_Action item_
From the first line of the listing below, retype each line up to and including the one with "952x472 pixels."; pictures stay out.
Material for this exercise START
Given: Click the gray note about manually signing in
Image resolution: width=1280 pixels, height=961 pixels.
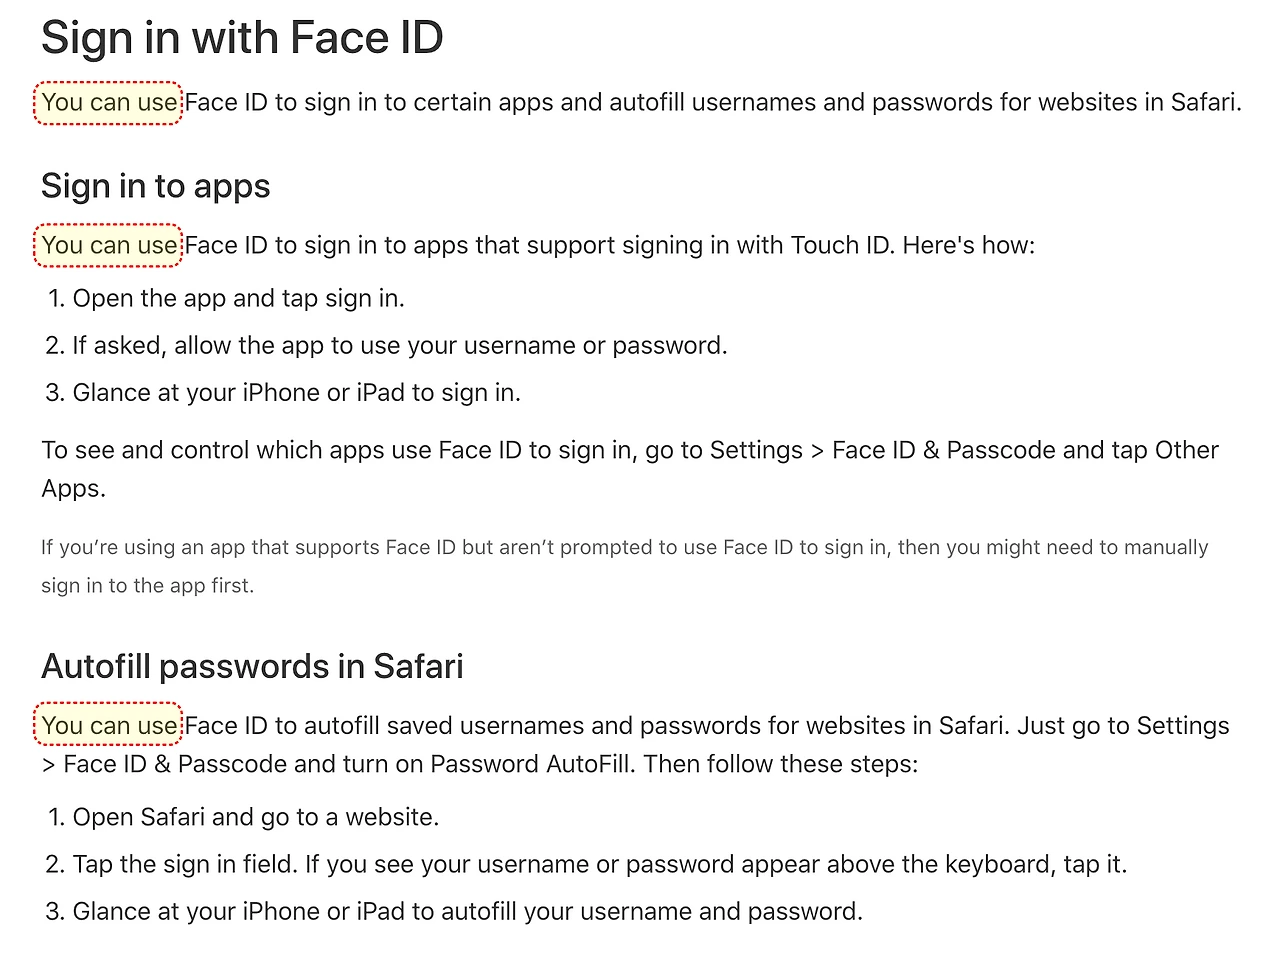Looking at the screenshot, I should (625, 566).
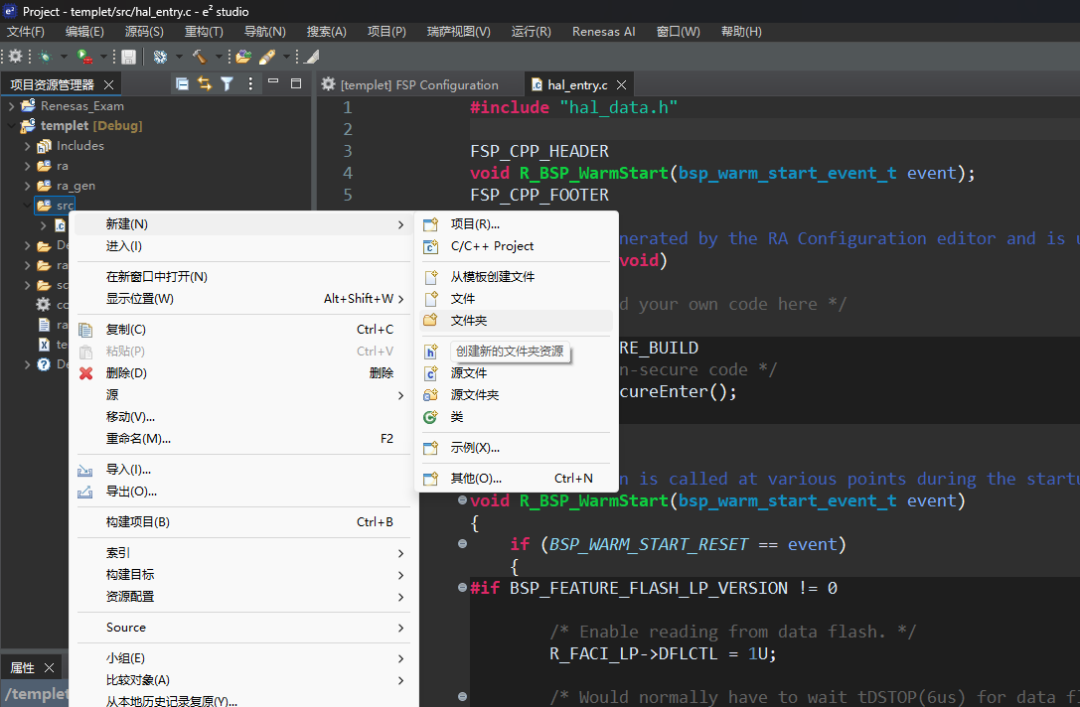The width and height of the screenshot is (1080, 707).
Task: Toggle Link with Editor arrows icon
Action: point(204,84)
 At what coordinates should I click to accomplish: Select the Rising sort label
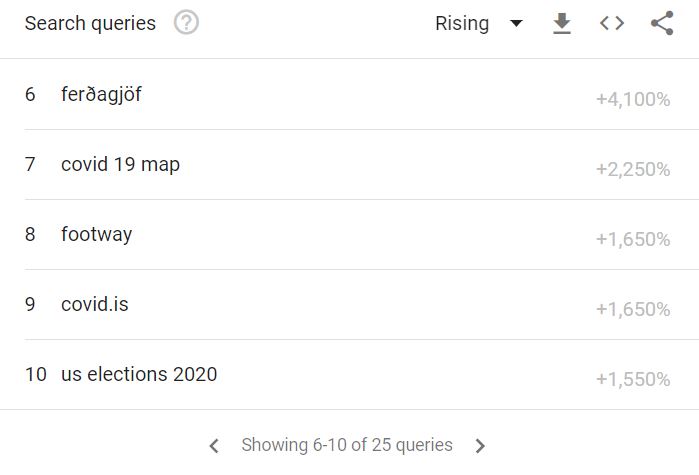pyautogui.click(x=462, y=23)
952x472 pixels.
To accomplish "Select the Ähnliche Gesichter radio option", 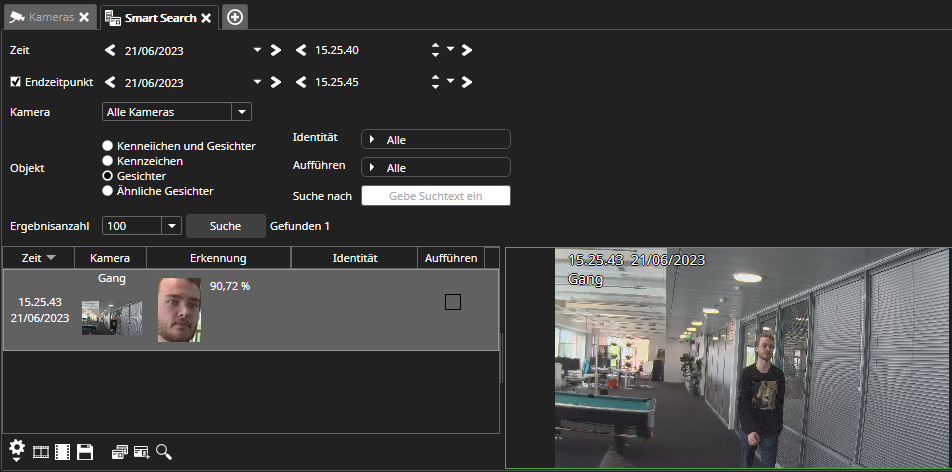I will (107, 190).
Material for this exercise END
_Problem solution_
Given: Click the gray note about manually signing in
Image resolution: width=1280 pixels, height=961 pixels.
Looking at the screenshot, I should (625, 566).
The width and height of the screenshot is (1080, 707).
Task: Toggle Link with Editor arrows icon
Action: point(204,84)
 At what coordinates should I click to accomplish: Select the Rising sort label
pyautogui.click(x=462, y=23)
952x472 pixels.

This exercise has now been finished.